**Data for this exercise**
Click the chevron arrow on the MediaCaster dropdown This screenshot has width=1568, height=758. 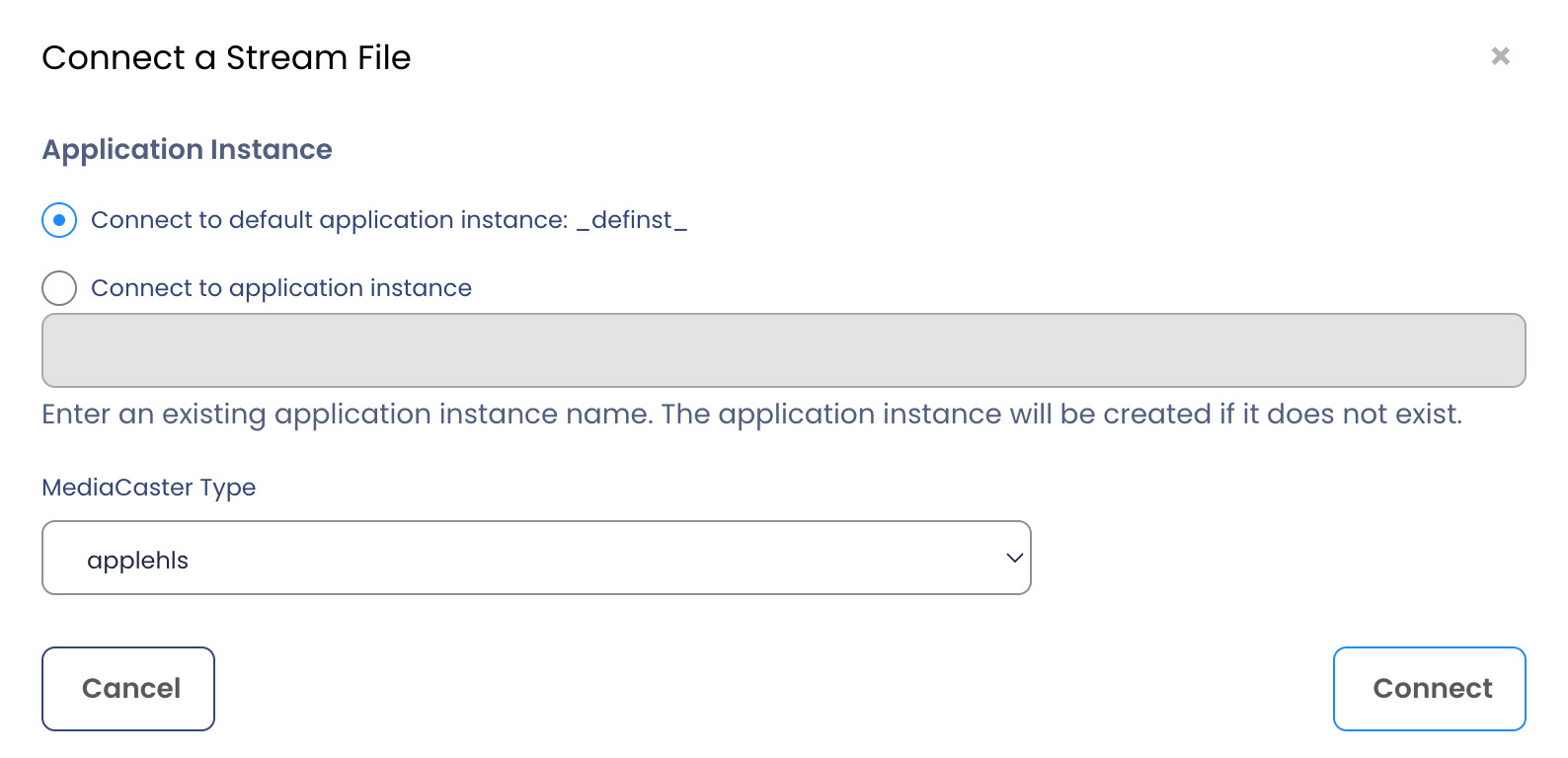(1013, 558)
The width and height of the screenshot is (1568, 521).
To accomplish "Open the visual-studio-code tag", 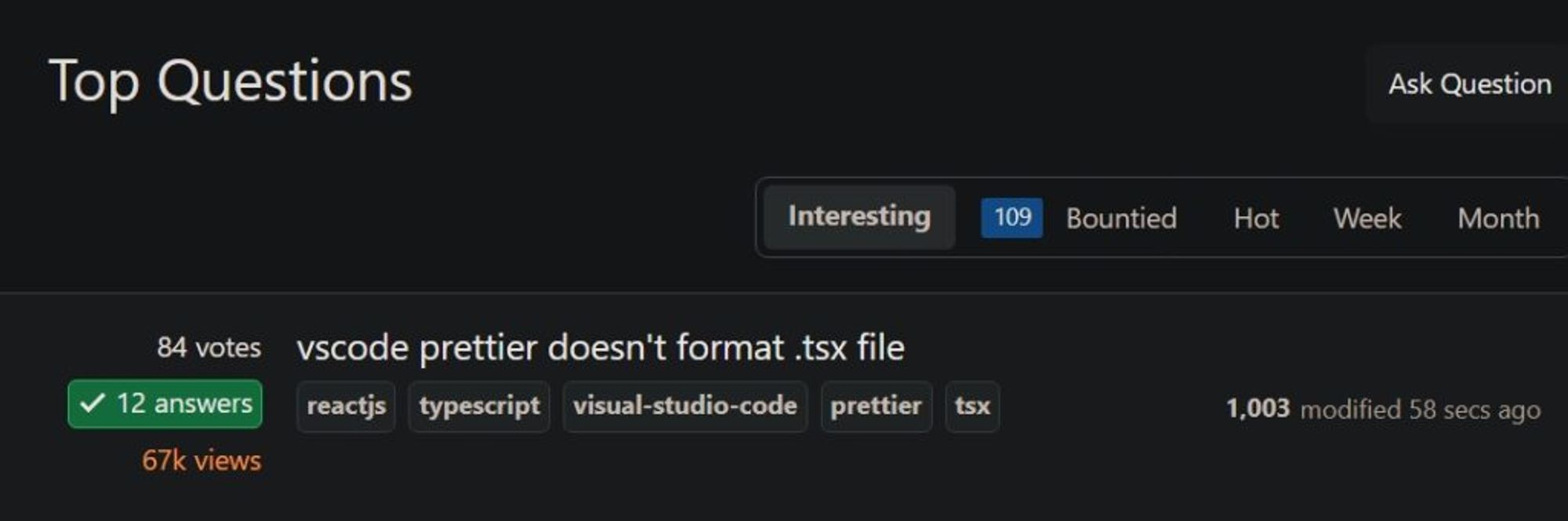I will (685, 406).
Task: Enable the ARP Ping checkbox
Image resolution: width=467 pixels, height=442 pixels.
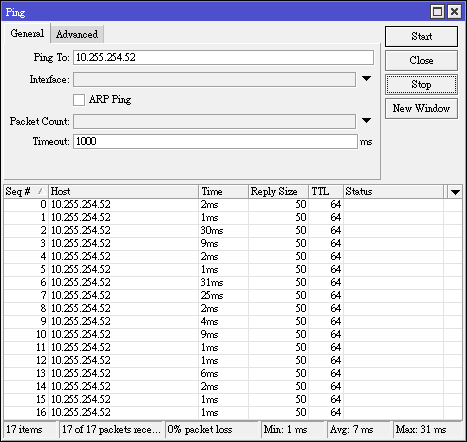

**The problem**
Would you please write out exactly the lines between the line containing "Task: Enable the ARP Ping checkbox" and the last line of the listing above, inclusive, without pictures?

**Task solution**
Task: Enable the ARP Ping checkbox
Image resolution: width=467 pixels, height=442 pixels.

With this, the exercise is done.